Wednesday, June 29, 2011

Ice Baths

Talk about pain!  I've read about the benefits of ice baths and even took a few years ago when training for a marathon.  Now I remember why I don't like them.  They hurt, but only for the first couple of minutes.  Once the numbness sets in, it's not so bad and the soak only lasts for 10 minutes.  My coach suggested I get back into the ice bath habit because it's one of the best ways to flush out lactic acid buildup. 

My next one will be different though.  Instead of dumping 4 large bags in the water and crawling in, I will get in the water first before adding the ice.  The shock was incredibly painful all at once.  I loved the feeling afterward though; the blood vessels opening up and flushing out the toxins.  Apparently, this speeds up the recovery period after a long 3 hour bike ride and 30 minute brick run.  Anything that helps, I'm game for trying.

Now if I could just have that attitude in life.  We all would rather avoid pain but sometimes the pain of one thing is worth the greater good of another.  It makes enduring momentary affliction more palatable, as noted by the Apostle Paul in 2 Corinthians 4:17, "For our light affliction, which is but for a moment, is working for us a far more exceeding and eternal weight of glory..."  It's not that I like pain.  It would be so much easier if life added pain "one cube at a time;" but if I know there is a benefit, I don't have to dwell on the temporary. 

Thursday, June 23, 2011

Thank You Ronnie!

A couple of Saturday's ago, I joined my training group on a long bike ride.  As a youth minister, my schedule gets really busy during the summer months, so I was commenting to a fellow rider on different strategies to complete my prescribed workouts during hectic times.  He told me not to stress about it because my ministry as a husband, dad, and minister will always be more important than my training.  I needed that reminder.  Thank you Ronnie!

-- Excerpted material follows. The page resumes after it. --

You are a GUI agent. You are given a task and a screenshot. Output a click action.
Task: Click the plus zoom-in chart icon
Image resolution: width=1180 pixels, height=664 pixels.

Something else happened on that ride that taught me the importance of working out with partners.  My friend had already completed his training for that day, so he was just going along for the ride with us.  I had several threshold repeats to perform, so he stayed right by my side throughout the workout.  He kept me on the right cadence and heart-rate zone the whole time, which meant telling me when to shift, when to push harder, and when to relax.  I had a computer that told me the same information but it's different when your computer has skin on.  Thank you Ronnie!

Truth be told, when I am by myself, I tend not to push as hard as with others.  There is no encouragement to hang on, keep going, don't let up, good job, way to go, almost there, etc.  The teens I work with always tell me their faith walk would be easier if God had skin on; someone they could actually see in person.  Could it be that God shows Himself through others?  No doubt.  Thank you Ronnie!